Even if coalition does survive, how can its twin leaders convincingly oppose each other in live TV debates in 2015, having been paton- the-back partners for so long?

Can it only work if each can urge their supporters to give second preferences to the other party – as conveniently allowed by AV?

Some believe Mr Cameron now secretly backs that solution.

It explains Tory fury over the referendum – even if it doesn’t explain Lib Dem silence on those important issues where the Tories ride roughshod.

ADMITTEDLY, another small dark cloud emerged on the horizon yesterday – the Prime Minister’s plan to end the luxury of “council housing for life” for new tenants.

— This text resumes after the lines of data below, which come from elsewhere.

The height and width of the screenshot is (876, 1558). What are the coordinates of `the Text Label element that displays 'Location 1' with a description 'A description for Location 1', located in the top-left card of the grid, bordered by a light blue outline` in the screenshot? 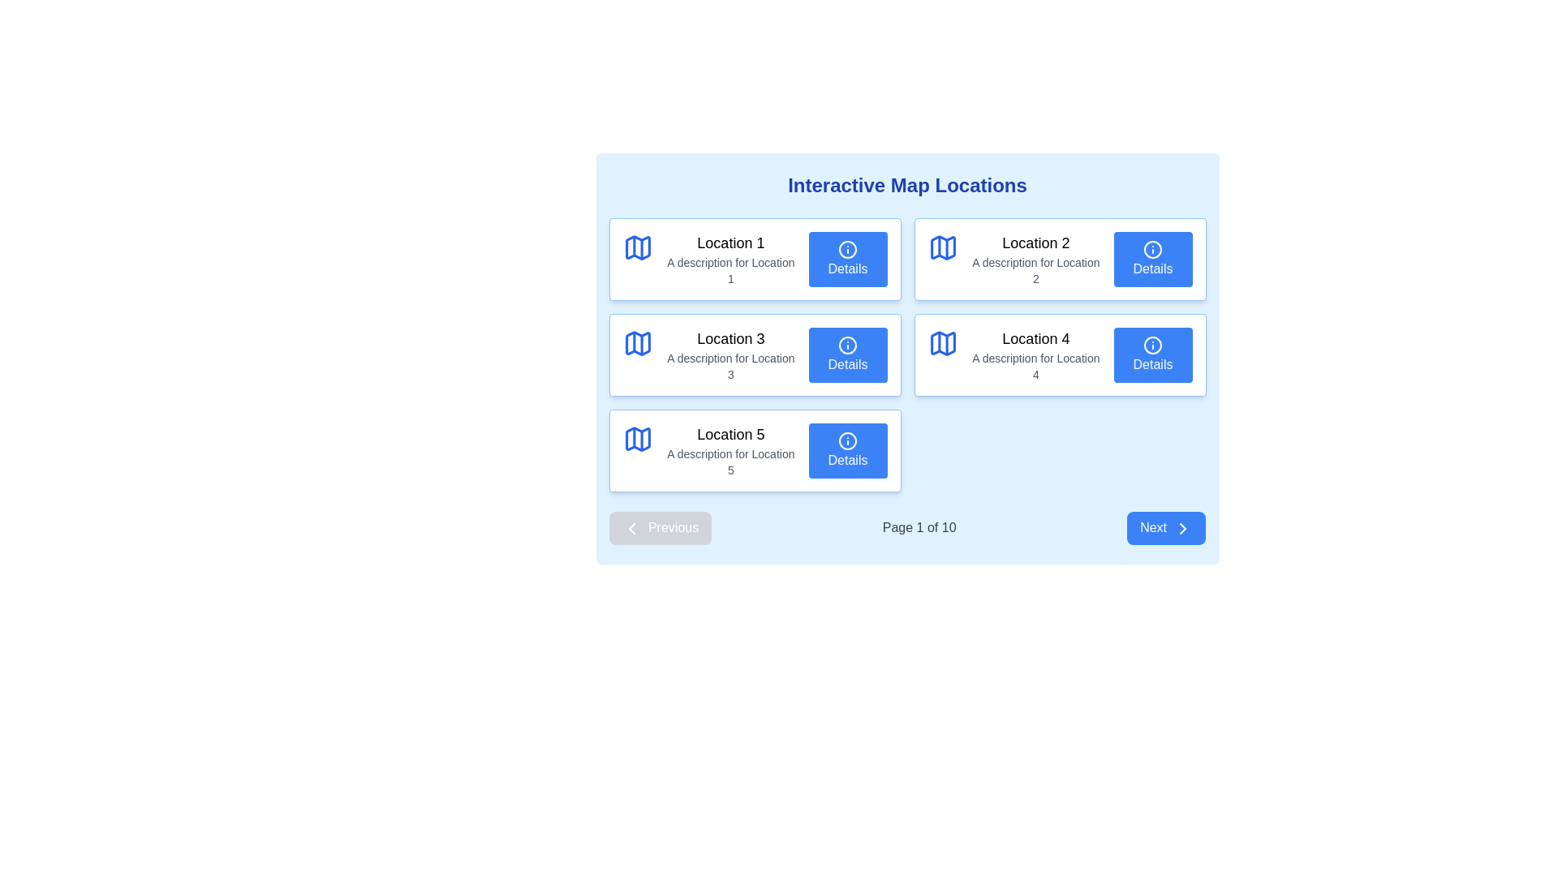 It's located at (729, 259).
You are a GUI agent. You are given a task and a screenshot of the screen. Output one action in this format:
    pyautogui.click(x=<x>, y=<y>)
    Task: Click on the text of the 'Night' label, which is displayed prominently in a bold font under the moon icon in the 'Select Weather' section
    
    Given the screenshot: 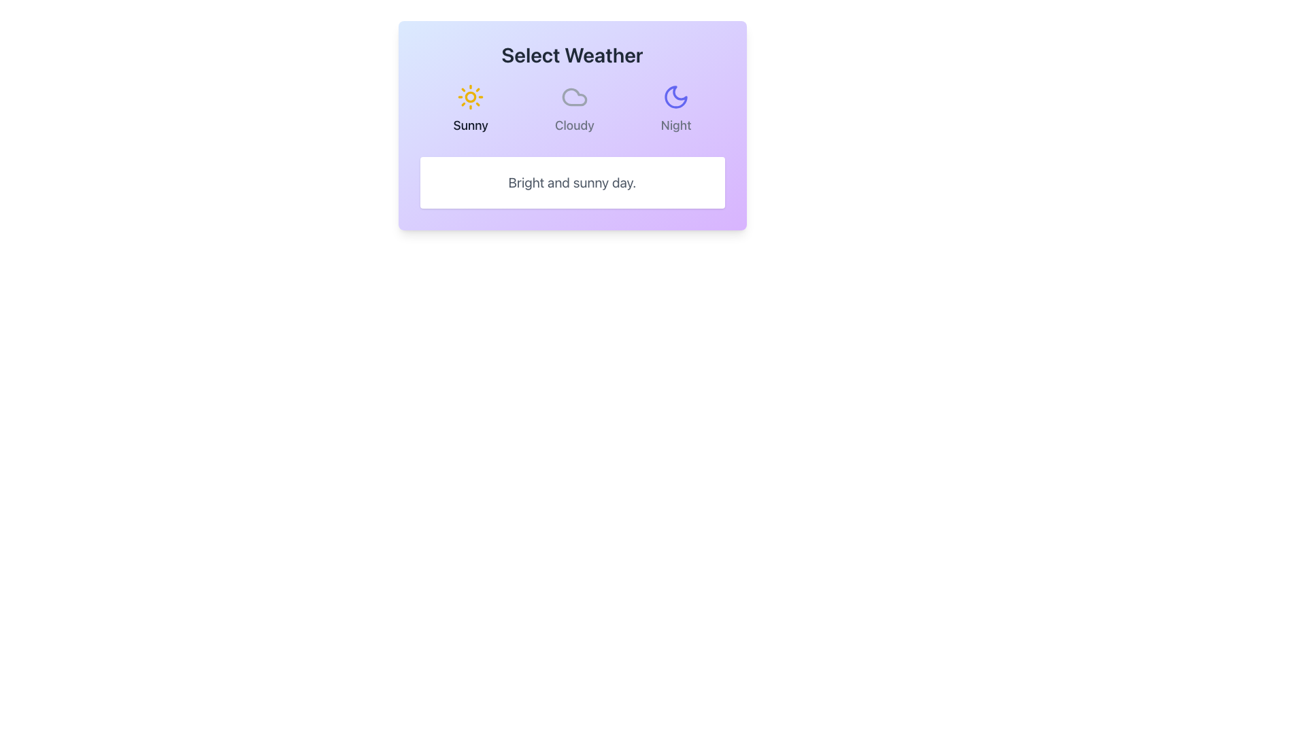 What is the action you would take?
    pyautogui.click(x=676, y=126)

It was quickly pointed out that Mr Cameron himself, just before the election, had dismissed Labour “scaremongering” on the issue, saying: “We have no policy to change the current or future security of tenure of tenants in social housing.”

Within hours, Lib Dem deputy leader Simon Hughes had dragged himself away from his August slumber, rejecting the idea with the memorable statement: “It is a prime ministerial idea. It has no more validity than that.”

Hmmm. I’m not sure this notion – “this Cameron fella from central London, he doesn’t speak for the government”, to paraphrase – is going to work for the poor old Lib Dems.